Ourvaci apparaissait au sommet du bûcher, comme sur un piédestal ; illuminée par les rayons du soleil, qui semblait se concentrer sur elle, sa beauté prenait une splendeur surnaturelle, et elle n’avait plus l’air déjà d’appartenir à la terre.

Transportée d’enthousiasme, elle attendait passionnément la récompense promise, l’illusion dernière qui devait lui rendre la mort si douce. Mieux que n’aurait pu le faire le breuvage, la promesse du fakir avait endormi en elle l’angoisse.

— Hâte-toi, bien-aimé, hâte-toi ! sinon il sera trop tard, murmurait-elle.

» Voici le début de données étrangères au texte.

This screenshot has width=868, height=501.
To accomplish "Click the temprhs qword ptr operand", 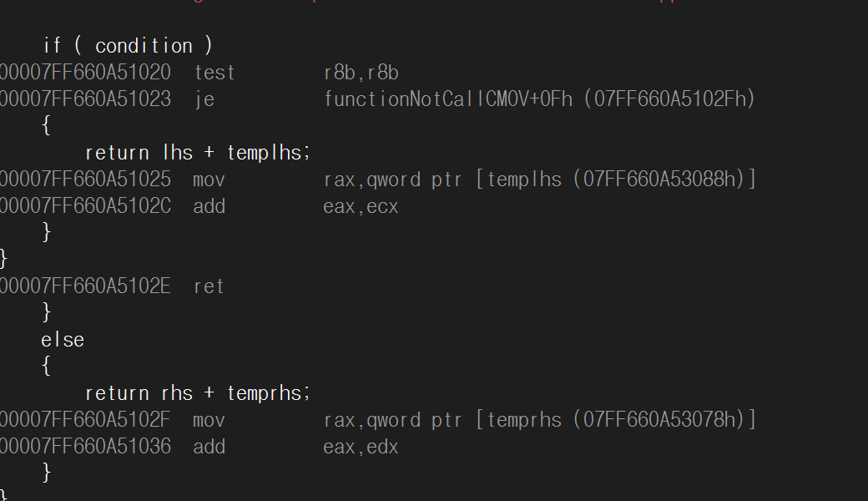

Tout à coup elle s’écria :

— Il vient, il vient ! j’ai aperçu l’éclair de son épée, la blancheur neigeuse de son front ; et l’or de sa coiffure a jeté une lueur…

Un voile de fumée monta brusquement, l’enfermant et l’aveuglant ; elle s’efforçait avec ses bras de le déchirer, de l’écarter.

Des cris frénétiques de triomphe et de joie poussés par les mille bouches du peuple éclatèrent, tellement formidables qu’on eût dit que le ciel tombait.

— Victoire ! victoire ! l’époux revient, le héros la sauvera !

Elle entendait distinctement ces phrases, mais, perdue dans la nuée étouffante, elle ne voyait plus rien, et courait d’un bord à l’autre du bûcher les bras étendus, cherchant à se dégager de cet horrible engloutissement. Le souffle lui manquait, ses yeux brûlants avaient peine à s’ouvrir et elle allait s’abandonner, quand elle vit entrer dans la fumée, un cheval couvert d’écume et de sang, l’œil fou de terreur, et portant le cavalier chéri, qui la saisit dans ses bras, l’enleva.

Mais alors, l’effrayante figure de Panch-Anan, grinçant de rage, apparut, s’accrochant au sauveur, l’entravant, s’efforçant de le faire tomber. Comme on repousse une bête immonde, d’un violent coup de pied, Bussy envoya son ennemi rouler au milieu du bûcher et disparut hors du nuage.

Aux cris affreux du brahmane appelant à l’aide, des rires seuls répondirent. Panch-Anan parvint un instant à se relever pour fuir ; mais un guerrier, du bout de sa lance, le repoussa ; il le reconnut, c’était Arslan-Khan.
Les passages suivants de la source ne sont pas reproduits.